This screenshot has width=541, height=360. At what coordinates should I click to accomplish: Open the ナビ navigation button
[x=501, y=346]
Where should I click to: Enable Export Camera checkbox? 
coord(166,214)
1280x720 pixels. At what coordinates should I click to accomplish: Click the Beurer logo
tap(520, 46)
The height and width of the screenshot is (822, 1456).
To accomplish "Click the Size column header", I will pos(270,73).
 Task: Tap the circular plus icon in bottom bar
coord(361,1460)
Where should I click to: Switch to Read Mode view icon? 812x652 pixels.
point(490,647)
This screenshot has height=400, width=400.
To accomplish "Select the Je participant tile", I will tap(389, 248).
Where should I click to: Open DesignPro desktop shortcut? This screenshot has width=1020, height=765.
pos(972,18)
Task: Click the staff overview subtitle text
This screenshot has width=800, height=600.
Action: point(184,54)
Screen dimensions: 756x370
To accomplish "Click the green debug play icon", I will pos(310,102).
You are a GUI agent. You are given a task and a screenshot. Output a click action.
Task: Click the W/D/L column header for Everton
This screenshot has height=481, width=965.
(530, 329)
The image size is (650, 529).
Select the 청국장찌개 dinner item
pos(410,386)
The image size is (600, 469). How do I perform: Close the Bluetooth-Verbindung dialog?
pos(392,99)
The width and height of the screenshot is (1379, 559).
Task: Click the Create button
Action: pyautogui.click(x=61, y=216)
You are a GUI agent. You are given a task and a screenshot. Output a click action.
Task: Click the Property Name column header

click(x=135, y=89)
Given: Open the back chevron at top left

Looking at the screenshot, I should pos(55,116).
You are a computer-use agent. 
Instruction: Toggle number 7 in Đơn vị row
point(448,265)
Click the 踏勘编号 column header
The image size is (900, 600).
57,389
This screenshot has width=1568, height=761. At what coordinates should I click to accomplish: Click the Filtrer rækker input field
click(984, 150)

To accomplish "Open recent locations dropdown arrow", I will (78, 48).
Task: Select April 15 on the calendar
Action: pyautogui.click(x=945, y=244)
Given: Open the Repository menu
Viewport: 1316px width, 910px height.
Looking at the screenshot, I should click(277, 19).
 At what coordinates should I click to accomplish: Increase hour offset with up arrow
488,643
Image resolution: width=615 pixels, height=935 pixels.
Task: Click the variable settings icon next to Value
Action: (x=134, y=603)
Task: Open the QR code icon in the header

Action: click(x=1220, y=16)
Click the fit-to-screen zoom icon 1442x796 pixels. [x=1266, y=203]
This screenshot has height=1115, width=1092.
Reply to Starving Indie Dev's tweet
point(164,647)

^^^^^^^^^^^^^^^^

» What you will do
Would you return each line of the material above, unchanged, from the first one through the line where "This screenshot has height=400, width=400." appears?

» Written response
This screenshot has width=541, height=360. At what coordinates should I click to accomplish: Open the ナビ navigation button
[x=501, y=346]
Where should I click to: Enable Export Camera checkbox? 
coord(166,214)
1280x720 pixels. At what coordinates should I click to accomplish: Click the Beurer logo
tap(520, 46)
The height and width of the screenshot is (822, 1456).
To accomplish "Click the Size column header", I will pos(270,73).
 Task: Tap the circular plus icon in bottom bar
coord(361,1460)
Where should I click to: Switch to Read Mode view icon? 812x652 pixels.
point(490,647)
This screenshot has height=400, width=400.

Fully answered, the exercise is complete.